Given records Start Marker

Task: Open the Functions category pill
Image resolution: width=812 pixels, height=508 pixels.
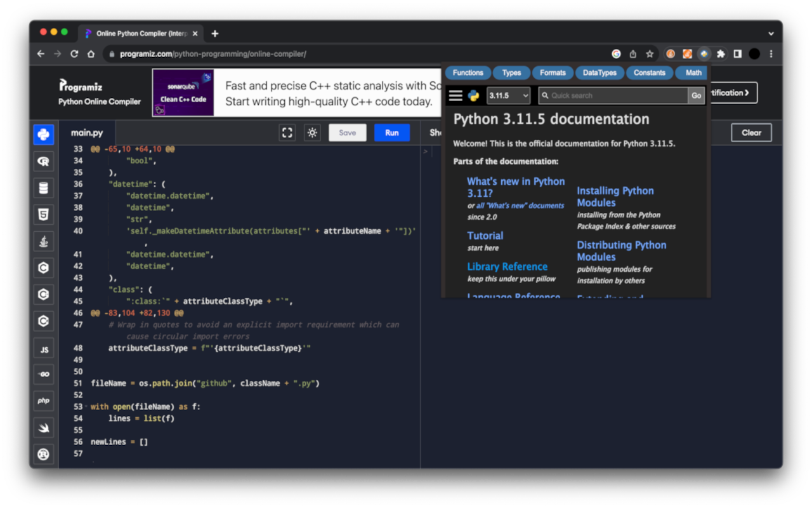Action: pyautogui.click(x=468, y=72)
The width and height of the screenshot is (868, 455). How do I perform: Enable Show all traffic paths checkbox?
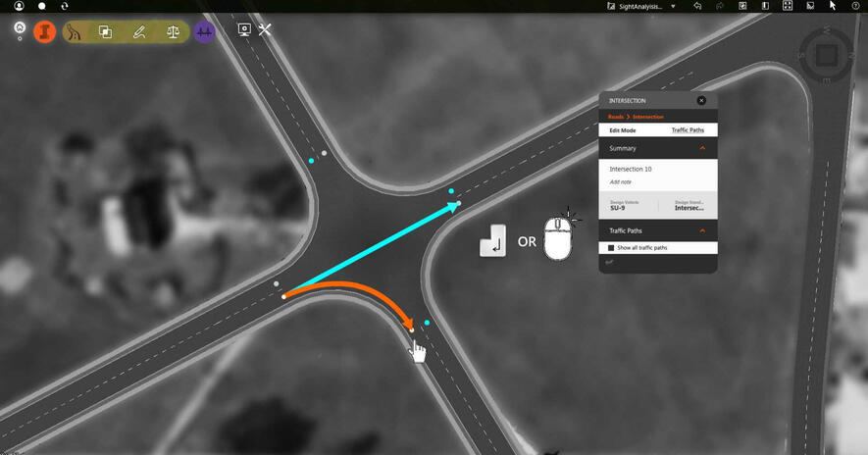[611, 248]
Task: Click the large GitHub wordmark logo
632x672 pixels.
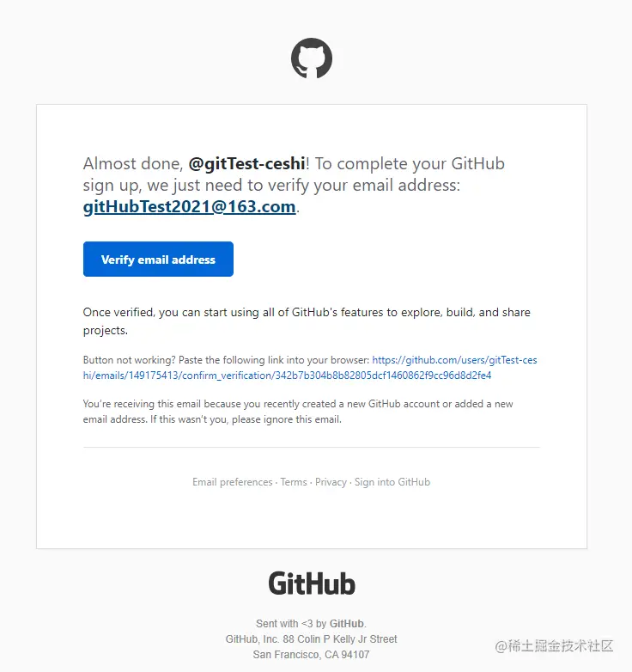Action: pos(312,583)
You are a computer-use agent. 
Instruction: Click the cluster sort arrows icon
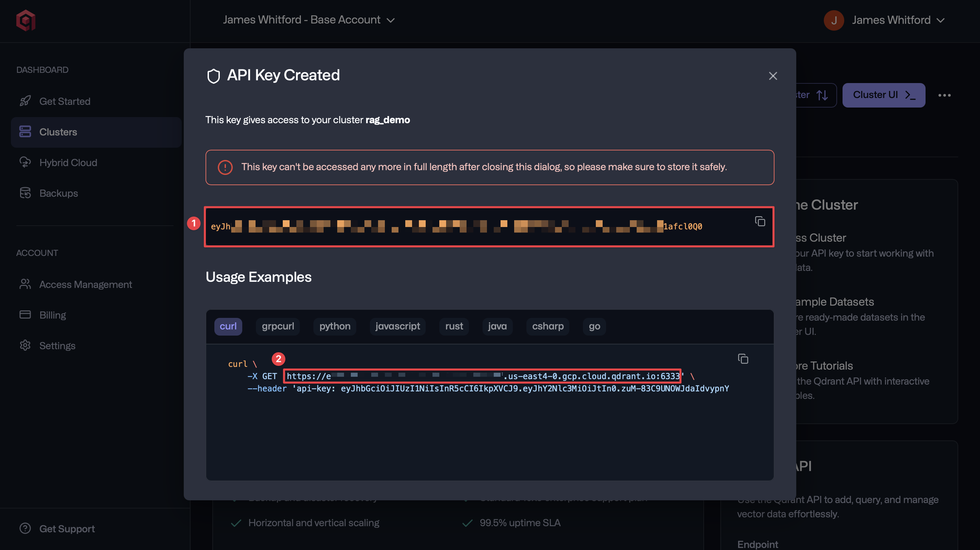pos(823,95)
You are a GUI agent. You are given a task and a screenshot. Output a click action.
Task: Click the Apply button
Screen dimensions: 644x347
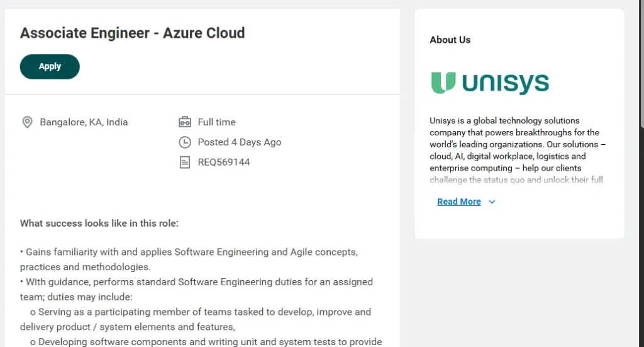[x=50, y=67]
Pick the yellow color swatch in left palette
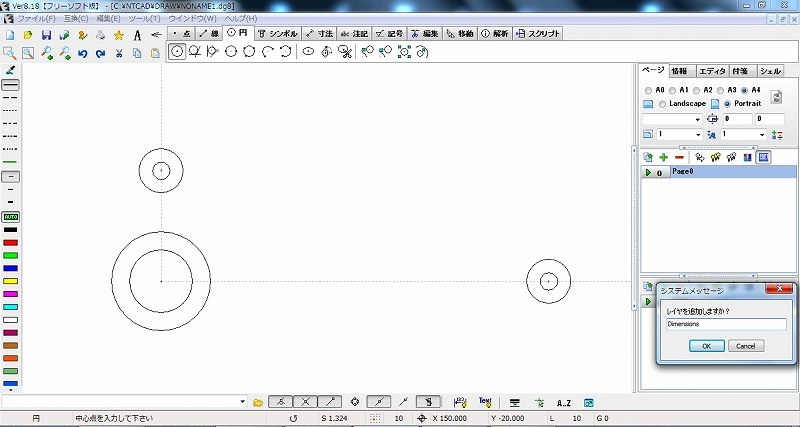 click(10, 281)
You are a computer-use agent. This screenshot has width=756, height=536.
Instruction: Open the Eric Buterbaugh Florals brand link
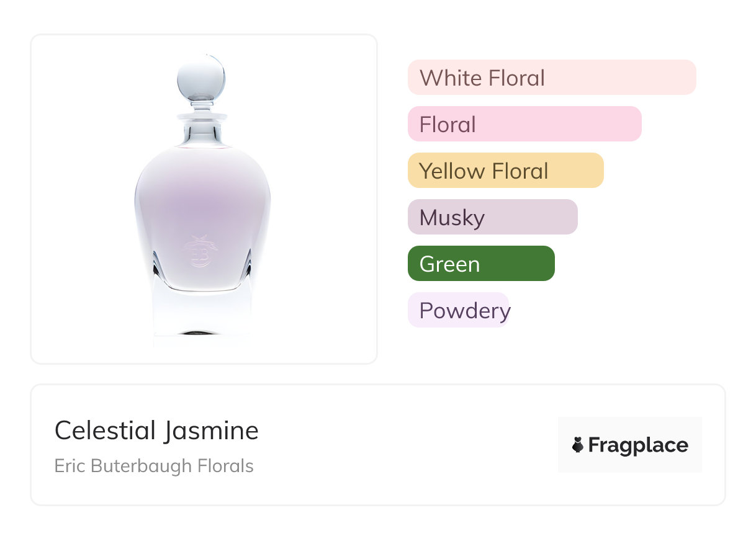click(154, 466)
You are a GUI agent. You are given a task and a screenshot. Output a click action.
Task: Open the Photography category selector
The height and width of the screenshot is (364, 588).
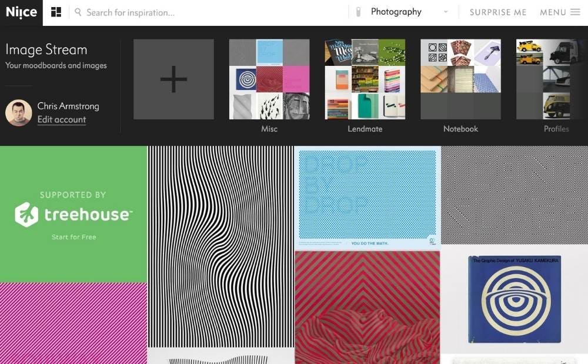[x=396, y=12]
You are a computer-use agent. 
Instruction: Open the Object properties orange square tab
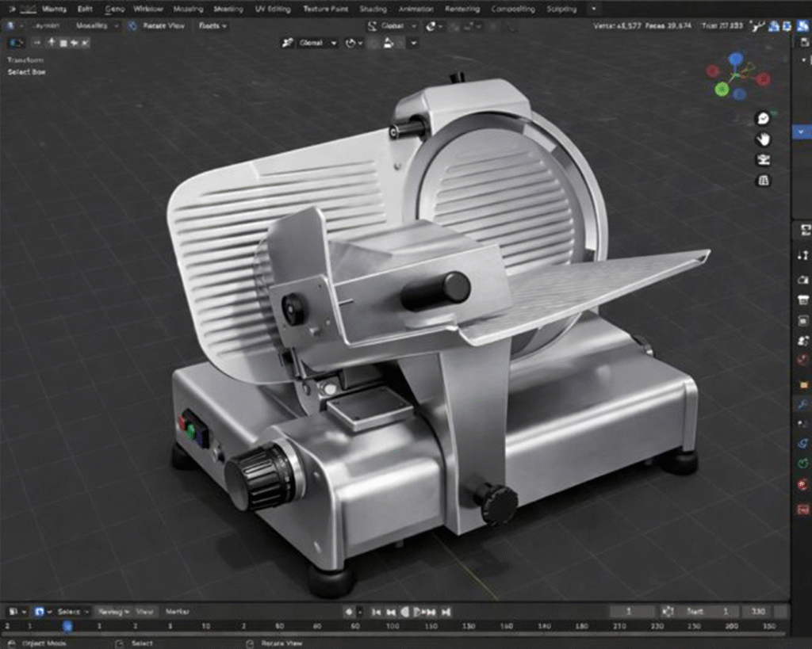[802, 384]
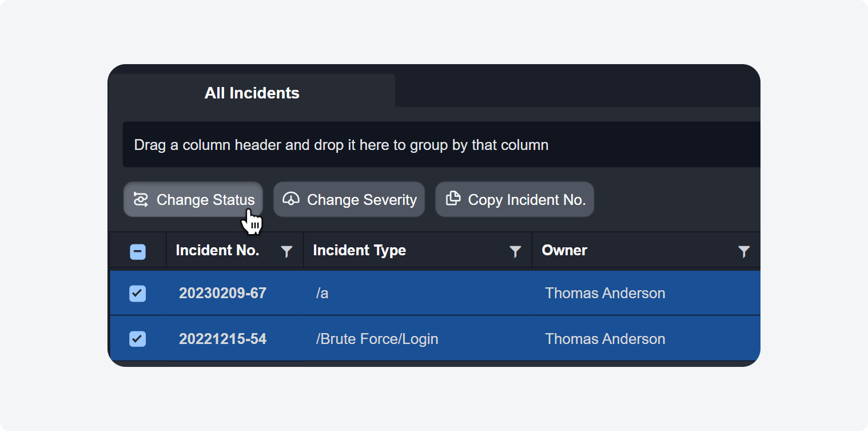Click the Change Status swap icon
The height and width of the screenshot is (431, 868).
141,199
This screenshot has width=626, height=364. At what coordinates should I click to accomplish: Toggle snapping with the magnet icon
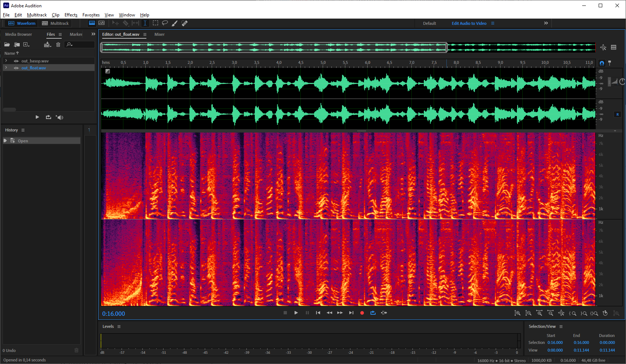(602, 63)
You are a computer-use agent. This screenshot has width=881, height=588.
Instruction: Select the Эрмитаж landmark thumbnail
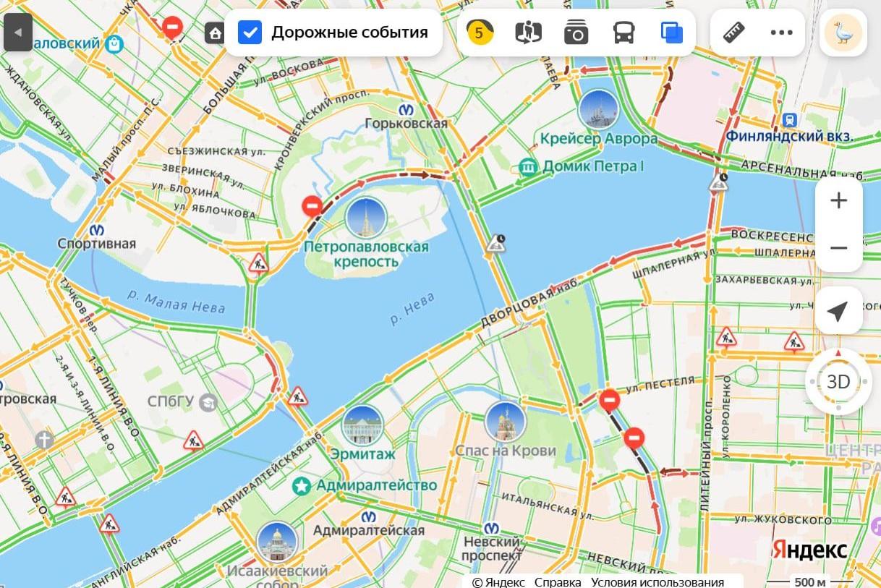click(362, 425)
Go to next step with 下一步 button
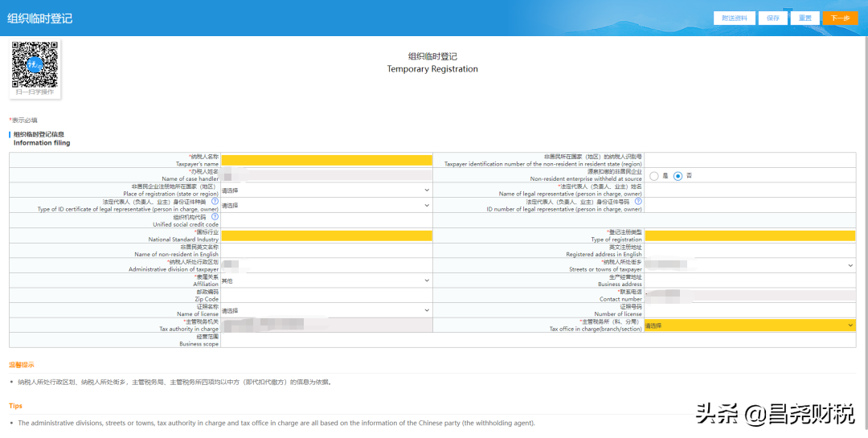This screenshot has width=868, height=438. (840, 18)
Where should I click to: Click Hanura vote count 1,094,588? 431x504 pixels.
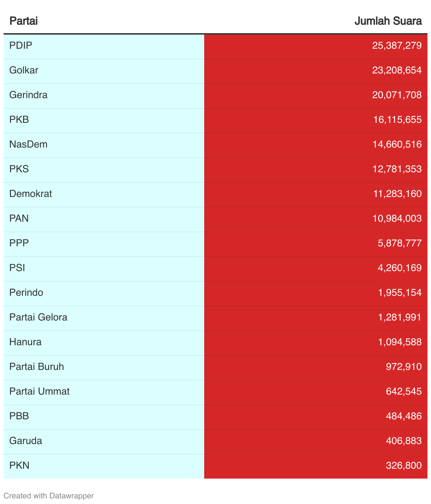(x=400, y=342)
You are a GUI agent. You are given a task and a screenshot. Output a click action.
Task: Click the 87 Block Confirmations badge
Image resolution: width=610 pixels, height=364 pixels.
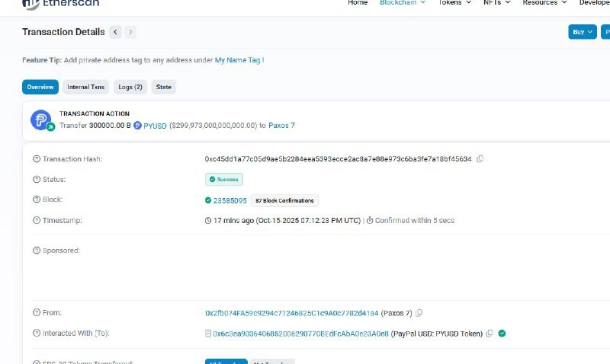tap(284, 200)
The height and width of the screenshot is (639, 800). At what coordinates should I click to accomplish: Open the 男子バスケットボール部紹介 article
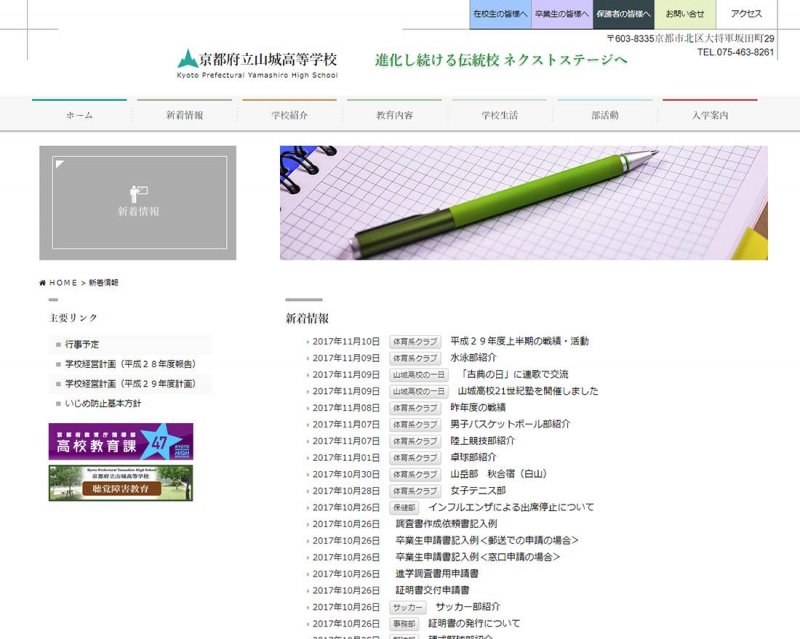point(510,424)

Given records End Marker

> [What you will do] Transcribe exactly the span of lines that opens with the line holding "Instruction: Open the Object" and closes with the last line of the entries above. Omit pictures.

> [Exercise output]
Instruction: Open the Object properties orange square tab
[802, 384]
Click the Change Status swap icon
The height and width of the screenshot is (431, 868).
141,199
This screenshot has width=626, height=364. At what coordinates should I click to accomplish: Toggle snapping with the magnet icon
(602, 63)
You are a computer-use agent. This screenshot has width=881, height=588.
Instruction: Select the Эрмитаж landmark thumbnail
click(362, 425)
Go to next step with 下一步 button
This screenshot has width=868, height=438. (840, 18)
Where should I click to: Click Hanura vote count 1,094,588? 431x504 pixels.
(x=400, y=342)
You are a GUI agent. You are given a task and a screenshot. Output a click action.
Task: Click the 87 Block Confirmations badge
Image resolution: width=610 pixels, height=364 pixels.
tap(284, 200)
The height and width of the screenshot is (639, 800). At what coordinates should I click to accomplish: Open the 男子バスケットボール部紹介 article
point(510,424)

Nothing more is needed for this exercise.